Entries taken from a collection:
○ ○ ○ ○ ○ ○ ○
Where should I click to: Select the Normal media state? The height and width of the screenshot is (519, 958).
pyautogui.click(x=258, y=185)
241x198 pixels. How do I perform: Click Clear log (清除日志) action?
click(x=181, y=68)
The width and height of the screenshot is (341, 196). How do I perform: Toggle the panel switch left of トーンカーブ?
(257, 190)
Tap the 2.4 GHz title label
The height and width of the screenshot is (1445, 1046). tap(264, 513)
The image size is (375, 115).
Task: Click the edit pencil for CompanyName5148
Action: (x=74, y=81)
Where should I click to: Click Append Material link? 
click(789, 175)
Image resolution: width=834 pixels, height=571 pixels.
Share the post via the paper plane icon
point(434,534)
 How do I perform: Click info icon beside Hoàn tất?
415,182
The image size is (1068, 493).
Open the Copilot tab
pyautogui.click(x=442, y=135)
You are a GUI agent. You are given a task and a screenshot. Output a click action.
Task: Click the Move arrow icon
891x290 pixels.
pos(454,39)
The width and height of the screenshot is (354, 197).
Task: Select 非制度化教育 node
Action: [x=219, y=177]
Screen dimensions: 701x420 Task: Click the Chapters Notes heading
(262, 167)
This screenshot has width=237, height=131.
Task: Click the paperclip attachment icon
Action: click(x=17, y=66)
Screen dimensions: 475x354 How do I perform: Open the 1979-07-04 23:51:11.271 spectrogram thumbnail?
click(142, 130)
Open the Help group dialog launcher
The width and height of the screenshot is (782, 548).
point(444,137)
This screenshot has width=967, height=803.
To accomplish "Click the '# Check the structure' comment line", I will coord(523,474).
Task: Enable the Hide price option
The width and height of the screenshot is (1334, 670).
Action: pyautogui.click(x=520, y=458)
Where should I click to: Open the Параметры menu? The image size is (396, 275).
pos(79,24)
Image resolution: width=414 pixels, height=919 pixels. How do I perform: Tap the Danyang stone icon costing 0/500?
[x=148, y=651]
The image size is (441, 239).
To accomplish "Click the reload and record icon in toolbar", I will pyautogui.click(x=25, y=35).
○ ○ ○ ○ ○ ○ ○
■ Work item: Would you restate each of the entries word for word?

■ The answer:
Where should I click to: Select the Normal media state? The height and width of the screenshot is (519, 958).
pyautogui.click(x=258, y=185)
241x198 pixels. How do I perform: Click Clear log (清除日志) action?
click(x=181, y=68)
The width and height of the screenshot is (341, 196). How do I perform: Toggle the panel switch left of トーンカーブ?
(257, 190)
Tap the 2.4 GHz title label
The height and width of the screenshot is (1445, 1046). tap(264, 513)
The image size is (375, 115).
Task: Click the edit pencil for CompanyName5148
Action: (x=74, y=81)
Where should I click to: Click Append Material link? 
click(789, 175)
Image resolution: width=834 pixels, height=571 pixels.
Share the post via the paper plane icon
point(434,534)
 How do I perform: Click info icon beside Hoàn tất?
415,182
The image size is (1068, 493).
Open the Copilot tab
pyautogui.click(x=442, y=135)
You are a GUI agent. You are given a task and a screenshot. Output a click action.
Task: Click the Move arrow icon
891x290 pixels.
pos(454,39)
The width and height of the screenshot is (354, 197).
Task: Select 非制度化教育 node
Action: [x=219, y=177]
Screen dimensions: 701x420 Task: Click the Chapters Notes heading
(262, 167)
This screenshot has width=237, height=131.
Task: Click the paperclip attachment icon
Action: click(x=17, y=66)
Screen dimensions: 475x354 How do I perform: Open the 1979-07-04 23:51:11.271 spectrogram thumbnail?
click(142, 130)
Open the Help group dialog launcher
The width and height of the screenshot is (782, 548).
point(444,137)
This screenshot has width=967, height=803.
To accomplish "Click the '# Check the structure' comment line", I will coord(523,474).
Task: Enable the Hide price option
The width and height of the screenshot is (1334, 670).
Action: pyautogui.click(x=520, y=458)
Where should I click to: Open the Параметры menu? The image size is (396, 275).
pos(79,24)
Image resolution: width=414 pixels, height=919 pixels. How do I perform: Tap the Danyang stone icon costing 0/500?
[x=148, y=651]
The image size is (441, 239).
To accomplish "Click the reload and record icon in toolbar", I will pyautogui.click(x=25, y=35).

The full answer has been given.